Apparently, it wouldn’t have taken much vigilance to uncover the real story behind the Quishiks’ contaminated incubators.

“The thing is,” said San-ju nana, “ten thousand cycles ago, the Ootray built their AIs to speak only when spoken to.”

“You don’t seem … shy,” said Shol.

“Well, after what happened with the Quishiks,” said the ancient vessel, “they learned their lesson. The way I was made, you can’t keep me from talking. But I’ll bet this isn’t why you contacted me.”

Startled, Shol explained that he was hoping the chatty AI could offer a fresh perspective on the current state of the Quishiks, and an innovative route to destroying them.

“I’m not gonna give up,” he said. “Har Draaf wouldn’t and I … I owe it to him, wherever he is,”

“Relax,” said San-ju nana, “There’s every reason to think that Har Draaf is in the interstices. At least, that’s what my own transfer orb tells me. As to your other question, understand one thing: The Quishiks are a tough breed. Doesn’t matter how badly Intelligence Enos compromised their genome, they’ll keep fighting to the end. No, my intrepid young Krezovic, you need help from a different quarter.

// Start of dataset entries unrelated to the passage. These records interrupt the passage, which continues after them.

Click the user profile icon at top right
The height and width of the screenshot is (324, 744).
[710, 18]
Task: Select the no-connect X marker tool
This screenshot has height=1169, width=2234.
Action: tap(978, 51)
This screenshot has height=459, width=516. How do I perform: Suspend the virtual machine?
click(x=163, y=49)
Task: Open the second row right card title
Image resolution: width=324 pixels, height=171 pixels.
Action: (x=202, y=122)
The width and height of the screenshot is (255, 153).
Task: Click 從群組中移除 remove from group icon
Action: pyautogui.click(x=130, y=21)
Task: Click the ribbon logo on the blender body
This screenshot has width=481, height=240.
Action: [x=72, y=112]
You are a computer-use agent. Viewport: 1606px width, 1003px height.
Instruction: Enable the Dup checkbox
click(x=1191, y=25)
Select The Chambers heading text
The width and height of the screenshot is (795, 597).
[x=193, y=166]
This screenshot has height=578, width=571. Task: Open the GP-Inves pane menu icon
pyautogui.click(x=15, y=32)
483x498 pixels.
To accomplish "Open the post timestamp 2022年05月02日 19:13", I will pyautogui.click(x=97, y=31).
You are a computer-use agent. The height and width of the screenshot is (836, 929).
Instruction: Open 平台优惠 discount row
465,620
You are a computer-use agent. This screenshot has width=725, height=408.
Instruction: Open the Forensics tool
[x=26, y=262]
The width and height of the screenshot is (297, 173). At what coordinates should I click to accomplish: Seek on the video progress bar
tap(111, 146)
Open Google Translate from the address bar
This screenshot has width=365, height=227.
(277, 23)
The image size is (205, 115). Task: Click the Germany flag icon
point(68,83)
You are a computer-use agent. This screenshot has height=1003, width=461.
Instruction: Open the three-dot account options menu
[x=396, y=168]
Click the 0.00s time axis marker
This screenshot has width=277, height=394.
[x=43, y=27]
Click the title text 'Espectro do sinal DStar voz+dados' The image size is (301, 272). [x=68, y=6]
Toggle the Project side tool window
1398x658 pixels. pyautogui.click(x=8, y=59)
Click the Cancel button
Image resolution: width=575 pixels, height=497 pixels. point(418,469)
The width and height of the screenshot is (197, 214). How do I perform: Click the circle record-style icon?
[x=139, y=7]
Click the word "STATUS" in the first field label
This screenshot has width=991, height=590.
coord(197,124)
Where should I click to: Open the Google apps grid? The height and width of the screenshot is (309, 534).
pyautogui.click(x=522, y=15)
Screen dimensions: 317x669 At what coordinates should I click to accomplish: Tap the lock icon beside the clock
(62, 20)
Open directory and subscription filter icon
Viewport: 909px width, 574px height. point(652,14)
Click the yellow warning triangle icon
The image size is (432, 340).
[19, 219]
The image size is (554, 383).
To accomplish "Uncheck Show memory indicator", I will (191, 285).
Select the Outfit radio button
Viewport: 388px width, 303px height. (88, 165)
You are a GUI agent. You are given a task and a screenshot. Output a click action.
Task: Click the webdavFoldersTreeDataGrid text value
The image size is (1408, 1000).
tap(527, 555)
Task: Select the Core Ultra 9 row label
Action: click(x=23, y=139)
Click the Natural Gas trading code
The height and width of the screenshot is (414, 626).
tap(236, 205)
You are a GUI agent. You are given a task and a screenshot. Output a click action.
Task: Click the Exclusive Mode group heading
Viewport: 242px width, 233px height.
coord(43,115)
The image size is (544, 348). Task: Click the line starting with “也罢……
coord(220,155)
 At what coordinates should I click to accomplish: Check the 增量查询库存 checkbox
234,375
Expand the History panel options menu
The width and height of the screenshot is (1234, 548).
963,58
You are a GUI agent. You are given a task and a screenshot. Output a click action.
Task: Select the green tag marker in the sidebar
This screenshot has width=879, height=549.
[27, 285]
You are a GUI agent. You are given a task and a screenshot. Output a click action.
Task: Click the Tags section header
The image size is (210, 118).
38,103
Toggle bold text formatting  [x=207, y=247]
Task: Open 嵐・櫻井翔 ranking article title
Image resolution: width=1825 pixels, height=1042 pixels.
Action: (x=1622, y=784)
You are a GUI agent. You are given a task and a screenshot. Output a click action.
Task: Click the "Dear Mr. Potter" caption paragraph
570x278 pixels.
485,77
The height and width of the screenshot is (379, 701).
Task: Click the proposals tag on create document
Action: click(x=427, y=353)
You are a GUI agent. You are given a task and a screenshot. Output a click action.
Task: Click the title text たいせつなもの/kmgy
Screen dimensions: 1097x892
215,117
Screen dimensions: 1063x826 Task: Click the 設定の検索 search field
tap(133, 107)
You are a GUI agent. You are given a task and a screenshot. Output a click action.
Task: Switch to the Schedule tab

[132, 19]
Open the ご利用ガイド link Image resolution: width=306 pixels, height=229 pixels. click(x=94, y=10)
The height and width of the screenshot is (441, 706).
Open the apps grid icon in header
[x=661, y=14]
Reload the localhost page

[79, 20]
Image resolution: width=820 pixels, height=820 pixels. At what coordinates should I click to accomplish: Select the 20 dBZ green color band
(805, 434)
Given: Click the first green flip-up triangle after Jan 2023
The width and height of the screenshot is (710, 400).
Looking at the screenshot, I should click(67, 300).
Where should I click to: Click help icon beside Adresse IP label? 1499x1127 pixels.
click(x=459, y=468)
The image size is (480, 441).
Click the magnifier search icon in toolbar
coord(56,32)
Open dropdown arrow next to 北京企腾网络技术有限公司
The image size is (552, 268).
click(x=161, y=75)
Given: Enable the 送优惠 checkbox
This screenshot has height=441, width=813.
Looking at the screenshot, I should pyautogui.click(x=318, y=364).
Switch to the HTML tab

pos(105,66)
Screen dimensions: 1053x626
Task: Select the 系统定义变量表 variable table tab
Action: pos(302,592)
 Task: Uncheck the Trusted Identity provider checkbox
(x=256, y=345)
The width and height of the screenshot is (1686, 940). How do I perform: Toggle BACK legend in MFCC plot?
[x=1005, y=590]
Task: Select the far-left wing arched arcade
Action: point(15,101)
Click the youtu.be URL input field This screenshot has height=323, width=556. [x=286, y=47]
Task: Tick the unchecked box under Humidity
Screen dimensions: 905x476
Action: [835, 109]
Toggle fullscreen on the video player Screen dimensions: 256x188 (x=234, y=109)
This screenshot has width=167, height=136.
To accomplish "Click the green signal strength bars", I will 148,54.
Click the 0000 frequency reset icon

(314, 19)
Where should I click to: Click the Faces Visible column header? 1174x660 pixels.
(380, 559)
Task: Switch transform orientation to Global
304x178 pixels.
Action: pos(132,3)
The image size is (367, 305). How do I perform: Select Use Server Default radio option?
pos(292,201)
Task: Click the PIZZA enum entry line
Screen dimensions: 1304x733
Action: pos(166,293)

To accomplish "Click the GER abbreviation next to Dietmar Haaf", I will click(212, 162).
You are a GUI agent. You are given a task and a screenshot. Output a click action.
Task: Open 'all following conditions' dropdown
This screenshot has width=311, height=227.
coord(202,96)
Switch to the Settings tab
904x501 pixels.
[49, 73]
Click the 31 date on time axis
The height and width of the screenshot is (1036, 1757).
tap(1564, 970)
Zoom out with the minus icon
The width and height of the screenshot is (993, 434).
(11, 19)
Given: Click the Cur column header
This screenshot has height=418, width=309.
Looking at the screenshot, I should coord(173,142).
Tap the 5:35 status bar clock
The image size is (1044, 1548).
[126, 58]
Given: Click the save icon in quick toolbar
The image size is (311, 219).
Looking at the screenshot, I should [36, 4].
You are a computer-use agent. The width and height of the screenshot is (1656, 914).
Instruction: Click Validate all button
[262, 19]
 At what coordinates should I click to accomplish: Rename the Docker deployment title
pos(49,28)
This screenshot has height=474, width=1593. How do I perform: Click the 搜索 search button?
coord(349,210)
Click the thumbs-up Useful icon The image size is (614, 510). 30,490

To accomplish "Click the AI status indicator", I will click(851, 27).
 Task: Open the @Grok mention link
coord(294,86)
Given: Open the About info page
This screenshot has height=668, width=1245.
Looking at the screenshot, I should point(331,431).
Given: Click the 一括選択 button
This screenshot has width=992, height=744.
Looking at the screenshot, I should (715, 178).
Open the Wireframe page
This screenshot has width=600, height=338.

Too bad they’re so … unsavory.”

Shol’s heart pounded.

“Who?” he asked.

“The Skryntali, of course,” said the Ootray AI.

“Thought they’re just, you know, traders,” said Shol.

“That’s all they want you to see,” said San-ju nana, “They also peddle influence. Organics are so vulnerable to bribes, it’s a wonder any world government can stand. For instance, the Skryntali own a third of the Interstellar Council outright.”

“Craters,” said Shol. “How can a bunch of … crooks … help me?”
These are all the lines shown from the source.